**Records for the exercise:**
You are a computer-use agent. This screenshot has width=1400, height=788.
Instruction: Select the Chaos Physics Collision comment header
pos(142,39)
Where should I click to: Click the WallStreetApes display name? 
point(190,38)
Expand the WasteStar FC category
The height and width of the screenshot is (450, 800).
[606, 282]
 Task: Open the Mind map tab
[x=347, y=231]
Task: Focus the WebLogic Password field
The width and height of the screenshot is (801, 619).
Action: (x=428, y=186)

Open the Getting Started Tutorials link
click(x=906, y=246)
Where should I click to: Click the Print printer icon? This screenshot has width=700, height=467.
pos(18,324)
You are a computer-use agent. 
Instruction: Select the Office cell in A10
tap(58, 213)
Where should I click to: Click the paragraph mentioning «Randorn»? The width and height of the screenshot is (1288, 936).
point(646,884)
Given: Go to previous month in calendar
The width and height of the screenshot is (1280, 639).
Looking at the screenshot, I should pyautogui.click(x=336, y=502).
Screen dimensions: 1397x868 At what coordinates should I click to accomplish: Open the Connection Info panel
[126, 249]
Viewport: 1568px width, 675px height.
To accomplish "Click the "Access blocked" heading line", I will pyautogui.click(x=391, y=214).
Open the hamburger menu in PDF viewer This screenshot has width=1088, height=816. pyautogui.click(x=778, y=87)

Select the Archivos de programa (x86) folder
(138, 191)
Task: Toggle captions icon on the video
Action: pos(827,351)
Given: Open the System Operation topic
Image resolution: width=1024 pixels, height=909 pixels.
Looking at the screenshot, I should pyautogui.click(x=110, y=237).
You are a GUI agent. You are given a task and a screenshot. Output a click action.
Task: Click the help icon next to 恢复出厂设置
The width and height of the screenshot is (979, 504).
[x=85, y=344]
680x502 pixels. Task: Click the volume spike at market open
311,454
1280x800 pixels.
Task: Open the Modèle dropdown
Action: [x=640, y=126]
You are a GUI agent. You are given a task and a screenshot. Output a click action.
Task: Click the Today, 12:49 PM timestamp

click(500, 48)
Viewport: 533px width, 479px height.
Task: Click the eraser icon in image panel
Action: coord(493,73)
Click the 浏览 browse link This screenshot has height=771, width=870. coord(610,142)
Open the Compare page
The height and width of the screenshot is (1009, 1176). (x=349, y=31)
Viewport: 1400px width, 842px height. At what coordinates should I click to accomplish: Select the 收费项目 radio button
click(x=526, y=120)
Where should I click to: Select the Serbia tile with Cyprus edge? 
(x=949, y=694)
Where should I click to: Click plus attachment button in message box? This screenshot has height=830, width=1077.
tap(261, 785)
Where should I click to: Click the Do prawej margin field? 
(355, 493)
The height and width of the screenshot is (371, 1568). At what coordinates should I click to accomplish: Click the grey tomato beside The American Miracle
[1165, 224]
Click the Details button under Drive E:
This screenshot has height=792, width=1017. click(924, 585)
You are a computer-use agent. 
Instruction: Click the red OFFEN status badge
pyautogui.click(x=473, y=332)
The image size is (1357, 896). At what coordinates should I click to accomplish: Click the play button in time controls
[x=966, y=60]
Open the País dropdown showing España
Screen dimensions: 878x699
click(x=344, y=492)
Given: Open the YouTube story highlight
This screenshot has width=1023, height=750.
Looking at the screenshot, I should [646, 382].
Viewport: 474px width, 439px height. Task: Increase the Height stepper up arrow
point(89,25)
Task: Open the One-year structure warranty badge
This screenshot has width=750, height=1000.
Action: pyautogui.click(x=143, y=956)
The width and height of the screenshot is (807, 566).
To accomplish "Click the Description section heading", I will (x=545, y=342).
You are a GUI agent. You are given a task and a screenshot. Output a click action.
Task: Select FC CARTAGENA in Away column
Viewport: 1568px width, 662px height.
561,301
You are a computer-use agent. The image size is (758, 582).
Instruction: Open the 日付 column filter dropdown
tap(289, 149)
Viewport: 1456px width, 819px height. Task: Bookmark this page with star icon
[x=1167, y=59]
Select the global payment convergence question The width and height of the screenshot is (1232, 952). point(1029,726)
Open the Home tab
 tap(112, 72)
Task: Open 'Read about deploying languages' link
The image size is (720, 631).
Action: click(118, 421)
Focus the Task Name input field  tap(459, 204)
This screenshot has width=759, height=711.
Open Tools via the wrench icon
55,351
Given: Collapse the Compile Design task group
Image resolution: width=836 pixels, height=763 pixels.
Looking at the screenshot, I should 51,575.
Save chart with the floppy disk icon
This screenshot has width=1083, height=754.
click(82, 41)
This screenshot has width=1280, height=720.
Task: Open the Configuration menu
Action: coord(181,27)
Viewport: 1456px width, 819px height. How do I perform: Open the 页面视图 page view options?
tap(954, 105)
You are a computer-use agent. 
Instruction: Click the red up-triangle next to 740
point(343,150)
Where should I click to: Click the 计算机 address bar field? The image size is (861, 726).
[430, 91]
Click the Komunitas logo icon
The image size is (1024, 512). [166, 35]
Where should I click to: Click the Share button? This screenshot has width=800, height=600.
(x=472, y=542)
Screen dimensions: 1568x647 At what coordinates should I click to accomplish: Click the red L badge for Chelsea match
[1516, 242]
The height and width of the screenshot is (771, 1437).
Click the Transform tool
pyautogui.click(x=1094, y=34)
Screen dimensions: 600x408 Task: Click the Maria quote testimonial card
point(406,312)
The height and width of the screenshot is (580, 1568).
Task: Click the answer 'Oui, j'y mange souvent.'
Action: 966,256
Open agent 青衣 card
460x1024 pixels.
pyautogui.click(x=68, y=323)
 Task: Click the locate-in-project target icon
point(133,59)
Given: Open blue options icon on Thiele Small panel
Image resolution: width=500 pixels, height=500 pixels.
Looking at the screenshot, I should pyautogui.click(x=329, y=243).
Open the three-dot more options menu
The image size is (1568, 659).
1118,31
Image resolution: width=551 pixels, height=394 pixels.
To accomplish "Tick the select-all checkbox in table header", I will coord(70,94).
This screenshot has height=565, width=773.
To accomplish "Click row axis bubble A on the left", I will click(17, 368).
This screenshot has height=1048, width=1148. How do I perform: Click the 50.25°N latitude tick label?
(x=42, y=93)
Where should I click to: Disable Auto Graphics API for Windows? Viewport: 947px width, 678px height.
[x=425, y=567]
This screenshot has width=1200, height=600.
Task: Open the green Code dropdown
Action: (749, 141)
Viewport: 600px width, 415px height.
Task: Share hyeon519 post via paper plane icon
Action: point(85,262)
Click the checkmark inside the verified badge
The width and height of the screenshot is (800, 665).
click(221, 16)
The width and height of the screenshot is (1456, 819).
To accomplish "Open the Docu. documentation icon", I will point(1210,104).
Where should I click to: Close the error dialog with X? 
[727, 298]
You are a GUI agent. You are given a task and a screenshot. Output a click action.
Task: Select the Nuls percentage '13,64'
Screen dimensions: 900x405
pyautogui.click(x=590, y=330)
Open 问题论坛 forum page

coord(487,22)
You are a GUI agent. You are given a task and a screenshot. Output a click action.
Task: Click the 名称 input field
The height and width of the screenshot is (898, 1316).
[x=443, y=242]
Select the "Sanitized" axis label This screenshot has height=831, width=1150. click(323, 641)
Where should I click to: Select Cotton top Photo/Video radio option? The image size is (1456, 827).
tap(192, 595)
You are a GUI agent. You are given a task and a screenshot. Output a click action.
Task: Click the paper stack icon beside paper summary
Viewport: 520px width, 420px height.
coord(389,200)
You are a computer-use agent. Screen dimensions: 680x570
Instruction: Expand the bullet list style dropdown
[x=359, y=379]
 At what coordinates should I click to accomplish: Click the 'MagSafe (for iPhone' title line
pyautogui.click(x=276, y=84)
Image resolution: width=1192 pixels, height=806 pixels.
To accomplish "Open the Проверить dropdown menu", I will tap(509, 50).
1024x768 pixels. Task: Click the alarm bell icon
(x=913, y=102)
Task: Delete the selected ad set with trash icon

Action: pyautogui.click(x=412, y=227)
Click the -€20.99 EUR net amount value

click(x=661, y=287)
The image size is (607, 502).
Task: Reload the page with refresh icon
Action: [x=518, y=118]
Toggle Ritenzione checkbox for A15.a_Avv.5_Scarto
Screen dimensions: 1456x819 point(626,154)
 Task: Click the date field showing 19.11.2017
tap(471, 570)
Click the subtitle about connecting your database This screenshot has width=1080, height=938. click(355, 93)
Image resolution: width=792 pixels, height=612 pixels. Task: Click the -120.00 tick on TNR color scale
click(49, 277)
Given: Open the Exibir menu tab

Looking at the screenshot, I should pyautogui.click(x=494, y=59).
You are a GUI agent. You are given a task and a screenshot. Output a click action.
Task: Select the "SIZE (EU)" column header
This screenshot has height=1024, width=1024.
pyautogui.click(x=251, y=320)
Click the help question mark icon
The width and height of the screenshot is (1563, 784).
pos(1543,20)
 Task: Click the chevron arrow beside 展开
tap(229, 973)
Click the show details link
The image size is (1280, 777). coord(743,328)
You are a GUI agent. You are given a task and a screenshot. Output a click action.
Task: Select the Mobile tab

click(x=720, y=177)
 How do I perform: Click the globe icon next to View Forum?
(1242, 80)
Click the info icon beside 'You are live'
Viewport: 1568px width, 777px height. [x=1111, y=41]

**Task details:** Rewrite the rows above as a numbered list without any blank lines. Begin at the line that contains "Task: Focus the WebLogic Password field" and stop after the line that contains "should pyautogui.click(x=110, y=237).".

**Solution to this problem:**
1. Task: Focus the WebLogic Password field
2. The width and height of the screenshot is (801, 619).
3. Action: (x=428, y=186)
4. Open the Getting Started Tutorials link
5. click(x=906, y=246)
6. Where should I click to: Click the Print printer icon? This screenshot has width=700, height=467.
7. pos(18,324)
8. You are a computer-use agent. 
9. Instruction: Select the Office cell in A10
10. tap(58, 213)
11. Where should I click to: Click the paragraph mentioning «Randorn»? The width and height of the screenshot is (1288, 936).
12. point(646,884)
13. Given: Go to previous month in calendar
14. The width and height of the screenshot is (1280, 639).
15. Looking at the screenshot, I should pyautogui.click(x=336, y=502).
16. Screen dimensions: 1397x868 At what coordinates should I click to accomplish: Open the Connection Info panel
17. [126, 249]
18. Viewport: 1568px width, 675px height.
19. To accomplish "Click the "Access blocked" heading line", I will pyautogui.click(x=391, y=214).
20. Open the hamburger menu in PDF viewer This screenshot has width=1088, height=816. pyautogui.click(x=778, y=87)
21. Select the Archivos de programa (x86) folder
22. (138, 191)
23. Task: Toggle captions icon on the video
24. Action: pos(827,351)
25. Given: Open the System Operation topic
26. Image resolution: width=1024 pixels, height=909 pixels.
27. Looking at the screenshot, I should pyautogui.click(x=110, y=237).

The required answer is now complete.